* _Excerpt provided_

◇ ◇ ◇ ◇

Maigret’s First Case (1948) by Georges Simenon.
Good Reads meta-data is 192 pages, rated 3.69 by 1664 litizens.
Genre: Krimi.
DNA: France; sub-species Simenon.
Tagline: In the beginning….
Verdict: Introspective.
A callow Jules Maigret and his blushing bride Louise have taken an apartment with his income as a police secretary at an arrondissement station. The job is largely clerical but one night when he is working late in his youthful zeal and the duty officer is out on a call he records the statement of a witness who reports a gunshot. Since it is what police officers do, Maigret takes it upon himself to investigate without waiting for a superior officer.
In so doing he enters a closed world of a very rich but strange bourgeois family in whose mansion the shot seemed to have been fired. Yet there is no evidence of such an occurrence when he rouses the household at 2 am to find out. Ooops!

◇ ◇ ◇ ◇

* _Collected material_
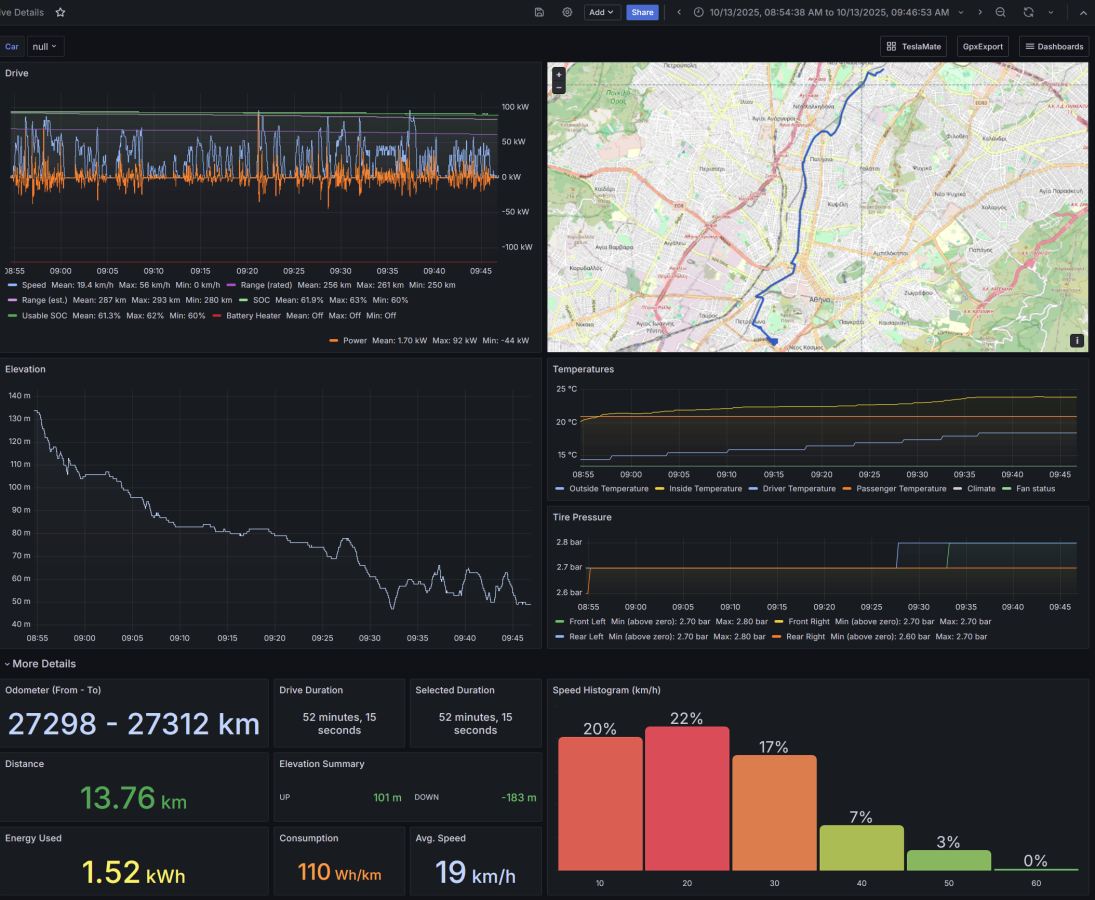
Task: Zoom out on the map
Action: coord(558,88)
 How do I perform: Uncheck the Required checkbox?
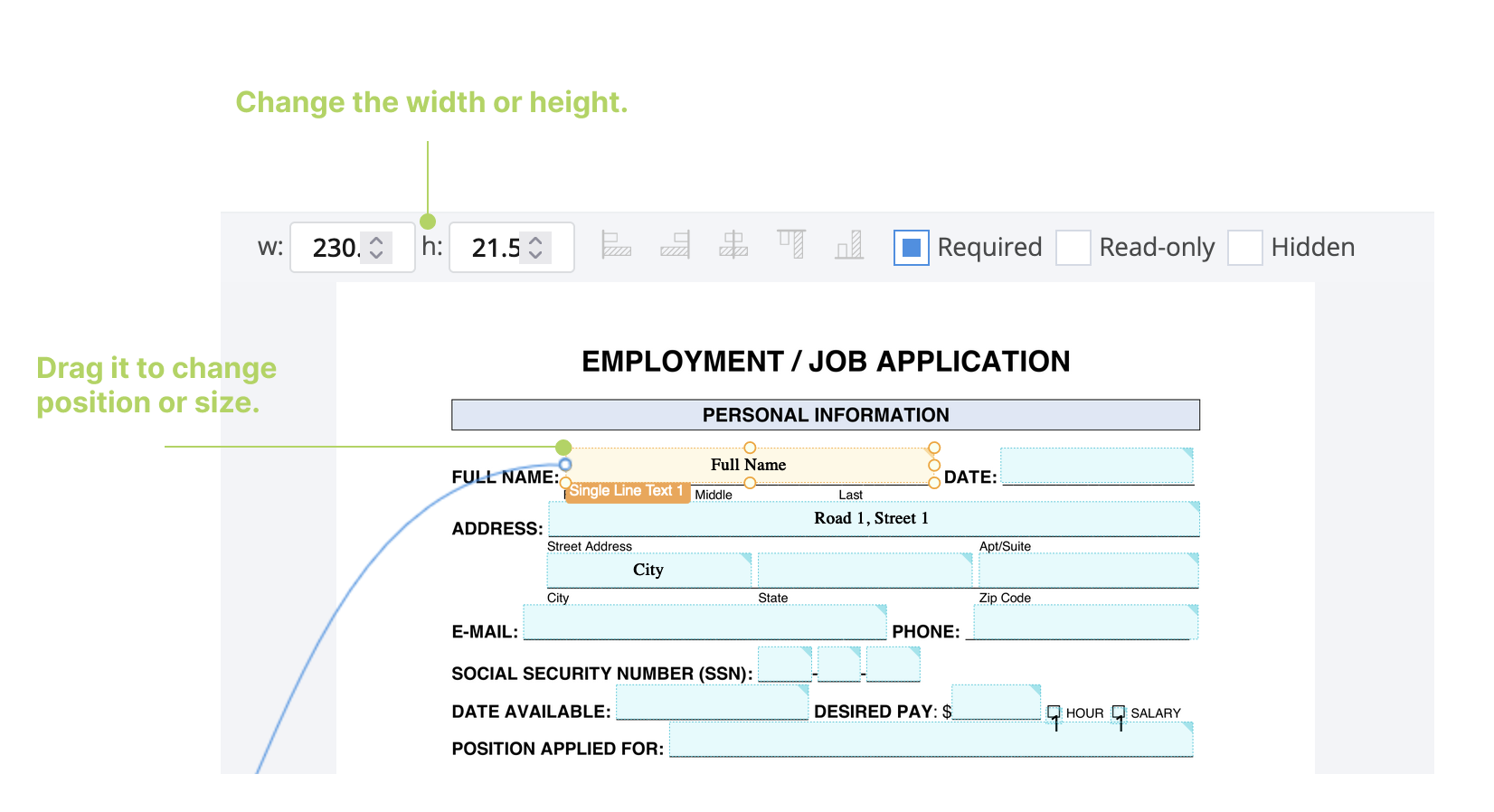click(x=911, y=248)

◇ ◇ ◇ ◇

* _Task goal_
From the review of Maigret's First Case, copy word for word the passage that starts with "Good Reads meta-data" and ends with "Verdict: Introspective.".

* _Written answer_
Good Reads meta-data is 192 pages, rated 3.69 by 1664 litizens.
Genre: Krimi.
DNA: France; sub-species Simenon.
Tagline: In the beginning….
Verdict: Introspective.